* YOUR OBJECTIVE
Find all the lines in the entries below that hold the word "accomplish" and copy them.

* THE INPUT
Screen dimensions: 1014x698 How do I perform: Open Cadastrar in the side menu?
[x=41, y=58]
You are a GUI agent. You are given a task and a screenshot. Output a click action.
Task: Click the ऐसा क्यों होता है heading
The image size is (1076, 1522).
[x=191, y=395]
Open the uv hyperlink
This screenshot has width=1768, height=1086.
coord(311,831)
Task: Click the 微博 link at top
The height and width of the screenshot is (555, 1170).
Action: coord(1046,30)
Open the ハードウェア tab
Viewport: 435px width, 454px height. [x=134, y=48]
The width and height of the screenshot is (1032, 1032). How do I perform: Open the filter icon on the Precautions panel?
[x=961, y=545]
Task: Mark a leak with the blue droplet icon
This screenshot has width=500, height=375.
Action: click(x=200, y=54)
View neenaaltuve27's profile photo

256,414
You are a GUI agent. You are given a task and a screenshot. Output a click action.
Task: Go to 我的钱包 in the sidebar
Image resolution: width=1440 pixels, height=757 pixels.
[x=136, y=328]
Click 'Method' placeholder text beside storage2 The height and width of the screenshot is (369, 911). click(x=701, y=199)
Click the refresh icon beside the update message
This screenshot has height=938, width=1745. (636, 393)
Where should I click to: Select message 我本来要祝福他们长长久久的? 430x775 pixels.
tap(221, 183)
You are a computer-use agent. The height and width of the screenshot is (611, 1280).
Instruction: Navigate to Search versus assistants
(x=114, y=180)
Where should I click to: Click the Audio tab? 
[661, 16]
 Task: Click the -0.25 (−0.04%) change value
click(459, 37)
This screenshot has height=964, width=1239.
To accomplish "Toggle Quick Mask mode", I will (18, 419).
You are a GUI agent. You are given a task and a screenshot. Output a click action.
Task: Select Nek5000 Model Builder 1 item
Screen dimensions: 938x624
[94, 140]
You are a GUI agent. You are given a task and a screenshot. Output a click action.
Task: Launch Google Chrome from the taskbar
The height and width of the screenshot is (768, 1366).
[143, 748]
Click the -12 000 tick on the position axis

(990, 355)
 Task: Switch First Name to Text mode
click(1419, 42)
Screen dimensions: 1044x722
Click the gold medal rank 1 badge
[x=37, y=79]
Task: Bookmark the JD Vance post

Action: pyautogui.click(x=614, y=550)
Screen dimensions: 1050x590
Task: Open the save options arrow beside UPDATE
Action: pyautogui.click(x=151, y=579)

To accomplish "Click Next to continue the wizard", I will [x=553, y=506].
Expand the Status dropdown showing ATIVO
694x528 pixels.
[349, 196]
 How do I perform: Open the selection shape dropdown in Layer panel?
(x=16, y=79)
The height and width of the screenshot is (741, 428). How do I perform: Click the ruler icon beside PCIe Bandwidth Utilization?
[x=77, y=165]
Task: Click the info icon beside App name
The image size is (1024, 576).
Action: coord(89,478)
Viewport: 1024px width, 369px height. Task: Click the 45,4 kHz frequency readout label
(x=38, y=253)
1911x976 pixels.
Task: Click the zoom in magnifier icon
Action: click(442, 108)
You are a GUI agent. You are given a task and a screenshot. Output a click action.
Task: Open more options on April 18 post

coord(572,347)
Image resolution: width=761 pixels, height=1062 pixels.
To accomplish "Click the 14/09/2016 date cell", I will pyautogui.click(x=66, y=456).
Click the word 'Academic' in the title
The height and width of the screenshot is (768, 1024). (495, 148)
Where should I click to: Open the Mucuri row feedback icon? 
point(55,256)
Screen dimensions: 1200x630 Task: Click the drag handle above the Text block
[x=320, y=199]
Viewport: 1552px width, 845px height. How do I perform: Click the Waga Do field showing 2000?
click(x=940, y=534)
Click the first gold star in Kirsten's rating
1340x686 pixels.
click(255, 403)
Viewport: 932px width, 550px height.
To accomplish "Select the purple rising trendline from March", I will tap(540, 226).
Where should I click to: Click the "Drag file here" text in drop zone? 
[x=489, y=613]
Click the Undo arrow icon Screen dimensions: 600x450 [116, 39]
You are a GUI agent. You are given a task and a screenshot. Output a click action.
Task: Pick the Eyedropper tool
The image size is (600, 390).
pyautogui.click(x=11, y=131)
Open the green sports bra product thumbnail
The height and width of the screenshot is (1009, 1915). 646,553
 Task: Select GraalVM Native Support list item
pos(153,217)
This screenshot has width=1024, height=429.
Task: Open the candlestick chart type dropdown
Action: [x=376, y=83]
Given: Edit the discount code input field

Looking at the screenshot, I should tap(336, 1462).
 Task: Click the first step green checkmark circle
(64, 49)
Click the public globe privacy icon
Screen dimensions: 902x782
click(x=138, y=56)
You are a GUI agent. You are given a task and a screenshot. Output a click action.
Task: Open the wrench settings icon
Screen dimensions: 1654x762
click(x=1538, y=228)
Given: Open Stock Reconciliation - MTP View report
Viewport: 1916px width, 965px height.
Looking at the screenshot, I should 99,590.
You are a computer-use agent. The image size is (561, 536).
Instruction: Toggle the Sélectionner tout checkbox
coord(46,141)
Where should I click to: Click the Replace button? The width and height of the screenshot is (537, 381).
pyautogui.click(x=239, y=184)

* WORKED SOLUTION
To accomplish "Toggle Quick Mask mode", I will (18, 419).
To accomplish "Click Next to continue the wizard", I will [x=553, y=506].
To accomplish "Click the 14/09/2016 date cell", I will pyautogui.click(x=66, y=456).
To accomplish "Select the purple rising trendline from March", I will tap(540, 226).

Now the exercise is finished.